**EXERCISE:**
Beginning with the line containing "Mikronährstoffmangel (275, 1948)" and ending with the last line of the entries below, copy each line exactly and nothing else.

* * * * * * *

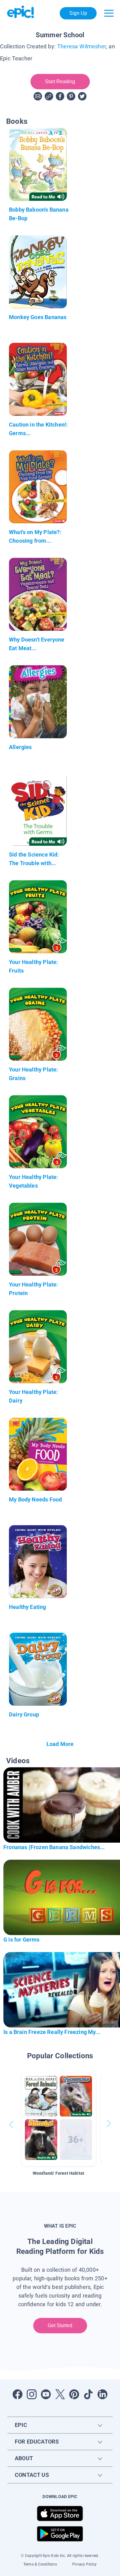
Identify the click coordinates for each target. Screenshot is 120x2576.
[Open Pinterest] (74, 2394)
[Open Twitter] (60, 2394)
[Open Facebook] (17, 2394)
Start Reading (60, 81)
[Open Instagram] (32, 2394)
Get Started (60, 2325)
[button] (58, 2119)
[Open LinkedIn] (102, 2394)
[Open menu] (109, 13)
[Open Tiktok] (88, 2394)
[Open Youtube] (46, 2394)
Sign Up (78, 13)
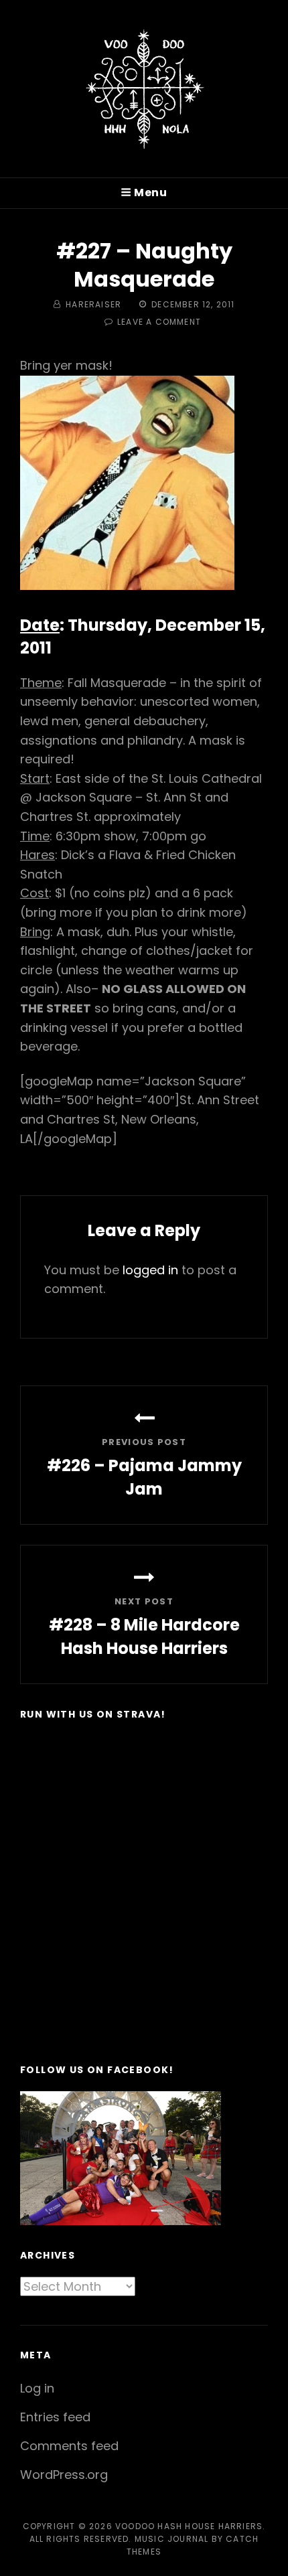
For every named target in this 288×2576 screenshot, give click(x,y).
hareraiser (93, 304)
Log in (37, 2388)
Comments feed (69, 2445)
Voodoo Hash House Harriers (189, 2526)
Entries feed (55, 2417)
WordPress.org (64, 2474)
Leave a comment (159, 321)
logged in (150, 1270)
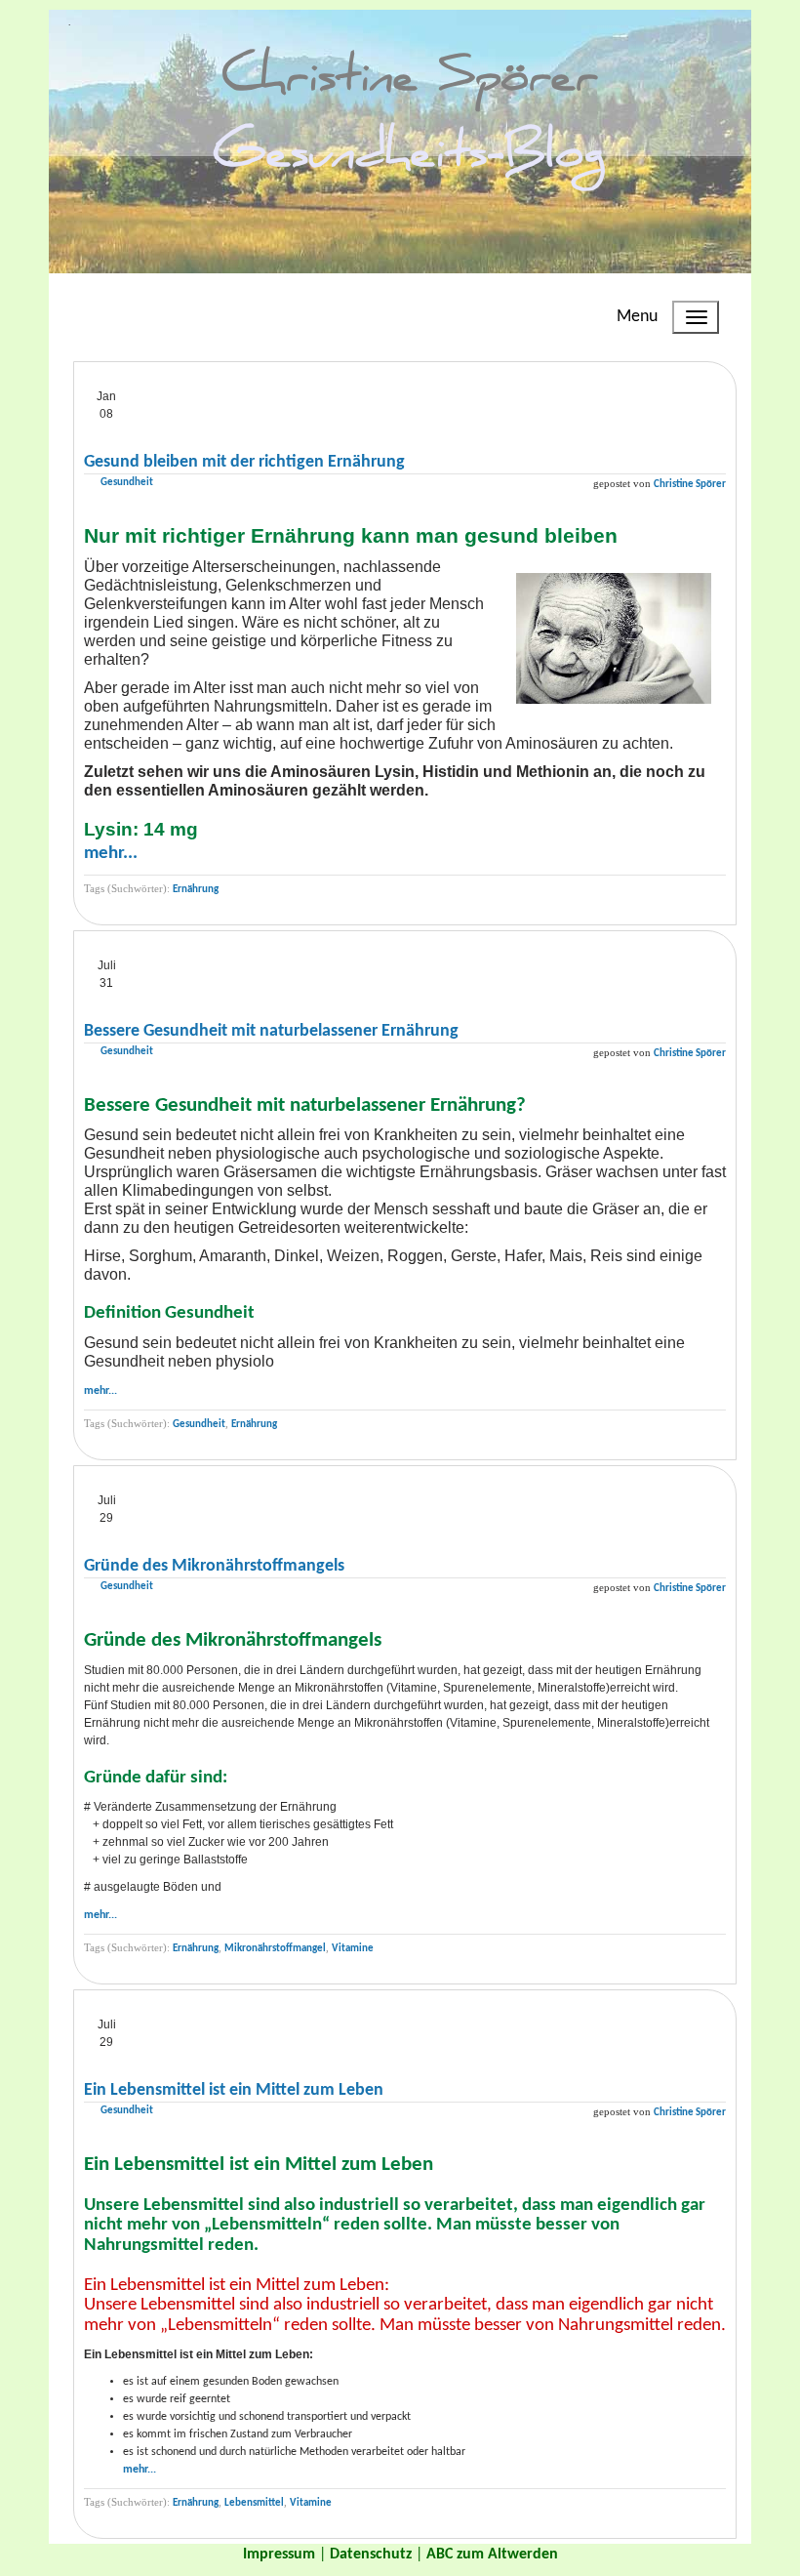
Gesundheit (126, 482)
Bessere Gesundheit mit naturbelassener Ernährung (271, 1031)
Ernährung (196, 889)
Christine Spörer (690, 484)
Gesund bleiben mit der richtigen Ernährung (244, 462)
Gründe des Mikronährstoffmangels (214, 1566)
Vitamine (353, 1948)
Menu (637, 316)
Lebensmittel (254, 2503)
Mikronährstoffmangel (275, 1948)
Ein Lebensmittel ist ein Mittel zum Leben (233, 2090)
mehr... (111, 853)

* * * * * * *

**PROBLEM SOLUTION:**
Mikronährstoffmangel (275, 1948)
Ein Lebensmittel ist ein Mittel zum Leben (233, 2090)
mehr... (111, 853)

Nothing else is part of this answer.